5 décembre 2010 à 8h52 par La rédaction

LE CAIRE (AFP)

Les bureaux de vote ont ouvert dimanche à 08H00 locales (06H00 GMT) en Egypte pour le second tour des élections législatives, que le parti au pouvoir est sûr de remporter haut la main après le retrait des deux principales formations de l'opposition.

Le premier tour, le 28 novembre, a été marqué par des accusations de fraude à grande échelle et des violences, ce qui a poussé les Frères musulmans, principale force d'opposition du pays, et le parti libéral Wafd, premier parti laïque, à se retirer du processus électoral.

Le Parti national démocrate (PND) du président Hosni Moubarak a raflé 209 sièges lors de la première phase, soit près de 95% des sièges pourvus.Il ne sera en compétition au second tour qu'avec des petits partis de l'opposition légale sans poids réel et des indépendants.

Les électeurs sont appelés jusqu'à 19H00 à choisir 283 députés.D'après l'agence officielle Mena, 566 candidats sont en compétition, dont 383 du PND -qui se retrouvent parfois à plusieurs pour le même siège-, 167 indépendants et 16 de l'opposition.

Dimanche matin, dans un bureau de vote du Caire, les policiers dépassaient en nombre la poignée d'électeurs présents, selon un photographe de l'AFP.

Les élus de l'Assemblée du peuple, la plus importante des deux chambres du Parlement, ont un mandat de cinq ans.L'Assemblée compte 518 sièges: 508 sont ouverts à la compétition électorale et dix sont directement attribués par M. Moubarak.
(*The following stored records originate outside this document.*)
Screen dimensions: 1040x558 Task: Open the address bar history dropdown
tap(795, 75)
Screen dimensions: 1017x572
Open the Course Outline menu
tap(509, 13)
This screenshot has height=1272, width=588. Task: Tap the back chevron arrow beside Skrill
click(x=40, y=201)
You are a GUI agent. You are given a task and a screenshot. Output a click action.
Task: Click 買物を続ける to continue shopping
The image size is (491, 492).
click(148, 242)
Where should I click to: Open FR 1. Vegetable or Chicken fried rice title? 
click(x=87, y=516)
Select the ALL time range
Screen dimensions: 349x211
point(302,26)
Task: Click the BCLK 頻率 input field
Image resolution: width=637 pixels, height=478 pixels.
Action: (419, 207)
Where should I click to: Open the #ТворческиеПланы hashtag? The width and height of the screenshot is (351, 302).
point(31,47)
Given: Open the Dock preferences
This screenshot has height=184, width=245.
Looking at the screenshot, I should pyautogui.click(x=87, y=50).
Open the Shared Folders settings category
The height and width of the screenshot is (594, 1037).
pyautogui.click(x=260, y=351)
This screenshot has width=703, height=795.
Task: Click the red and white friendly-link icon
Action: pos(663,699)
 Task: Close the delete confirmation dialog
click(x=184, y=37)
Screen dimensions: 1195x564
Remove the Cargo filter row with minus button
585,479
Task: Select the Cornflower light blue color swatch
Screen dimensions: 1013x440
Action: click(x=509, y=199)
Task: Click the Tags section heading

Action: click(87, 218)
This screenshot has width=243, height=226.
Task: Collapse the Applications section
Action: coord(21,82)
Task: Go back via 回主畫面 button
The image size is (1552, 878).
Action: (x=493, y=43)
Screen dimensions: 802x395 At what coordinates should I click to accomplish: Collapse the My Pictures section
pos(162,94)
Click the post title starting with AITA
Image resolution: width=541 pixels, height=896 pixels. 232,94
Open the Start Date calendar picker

De nombreuses irrégularités au profit du PND ont été rapportées lors du premier tour par des observateurs égyptiens indépendants ainsi que la presse indépendante et d'opposition, qui ont évoqué des urnes bourrées, des achats de vote et l'envoi d'hommes de main pour intimider les électeurs.

Le gouvernement a rejeté ces accusations et le PND a mis l'échec de l'opposition sur le compte de sa propre "faiblesse".

Le parti "va traiter le second tour avec la même force que le premier", a assuré Sami Abdel Aziz, membre de la commission médias de la formation de M. Moubarak.

Le centre de recherche américain Carnegie a jugé "clair que les citoyens égyptiens auront une Assemblée du peuple contrôlée par le PND pendant les cinq prochaines années".

Ces élections, "en unifiant presque complètement les branches législative et exécutive, ne feront qu'aggraver les problèmes actuels de la politique égyptienne", a-t-il ajouté, en évoquant "la faiblesse de la branche législative et le déclin continu de son rôle de supervision".

Ce scrutin législatif se tient à un an d'une élection présidentielle, dans un climat d'incertitude sur la succession possible de M. Moubarak, 82 ans dont 29 au pouvoir.

Le chef de l'Etat n'a toujours pas fait savoir s'il se présenterait, mais laisse à son entourage le soin de dire qu'il pourrait effectuer un nouveau mandat.